Click here to read more about the debut of the Glasspar Ascot.
Today’s article occurred several months later and contained more detail on the positioning of this car within the sports car market. Glasspar was ready to take the next move, and this fiberglass pioneer was going to push the sports car market in a new direction – “neoclassic design.”
The Ascot was heralded as a significant enough car to appear on the cover of Speed Mechanics Magazine that summer. Pretty impressive gang! Just inside the magazine, here’s what they had to say about the cover shot of the Ascot:
“Cover: Bill Tritt’s Glasspar Company of Santa Ana, California, pioneers in commercial production of plastic car bodies, has announced their latest model. The Ascot features a full compliment of U.S. made parts under its plastic body shell, and has a wheelbase of 94 inches and weighs about 1750 pounds. With a modest-output power-plant, performance is excellent. Production is scheduled for early summer.”

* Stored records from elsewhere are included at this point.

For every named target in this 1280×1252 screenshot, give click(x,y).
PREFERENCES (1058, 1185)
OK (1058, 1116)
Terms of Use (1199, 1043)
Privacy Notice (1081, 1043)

Let’s take a look at what the article had to say about Glasspar’s new endeavor – the Glasspar Ascot.
Glasspar’s Ascot – Fiberglass Body Pioneer Unveils Latest Model (Speed Mechanics, June-July 1955)
By Ed Reed
“Anyone who wants a custom-built automobile but does not have the time, patience, or skill to tackle a full-scale plastic body will recognize the possibilities of the Ascot. Built by the Glasspar Company of Santa Ana. California, one of the pioneers in the plastic body field, the Ascot sports distinctive traditional styling and a complete lineup of American-built components.
Bill Tritt, President of Glasspar, fathered the first commercially produced plastic car body back in 1951. Continuing research in reinforced plastics, still underway even today, resulted in new mechanical and styling techniques not considered practical at first. Unlike previous Glasspar models, usually molded in one-piece. the Ascot has readily detachable and replaceable fenders and weather-tight roll-up windows. The folding top stores behind the seats, affording exceptional visibility when up. The weatherproof luggage space in the trunk will accommodate “two-suiter” bag and tools.
The body is molded, by the hand layup technique, from fibrous glass and a polyester resin. Other molded parts include fenders, radiator shell, floor assembly, trunk, and trunk door. The spare tire is partially exposed in a special well inset in the sloping rear deck.
The Ascot’s body is mounted on a specially-designed rectangular tube steel chassis with a wheelbase of 94 inches and a tread of 53 inches in front and 54 aft. Most of the other chassis and running gear components are standard or modified U.S. made parts. Weight distribution of the 1750 pound car is 50-50. Ground clearance is six inches.
Power in the prototype was delivered by a 100 horse in-line six that gives an excellent power to weight ratio. The performance potential of the new car is matched in the braking department with ram air cooling used to minimize fade problems.
Present plans of the Glasspar Company call for wide distribution of the car ready to roll, decked out with leather upholstery and cherry wood trim, fully equipped from top to tires, for about $2600. For those who wish to modify their own chassis, the body alone will be available at an as yet unset but considerably lower, price. Either way. the Ascot looks like the car to watch in the salesrooms and on the road this summer.”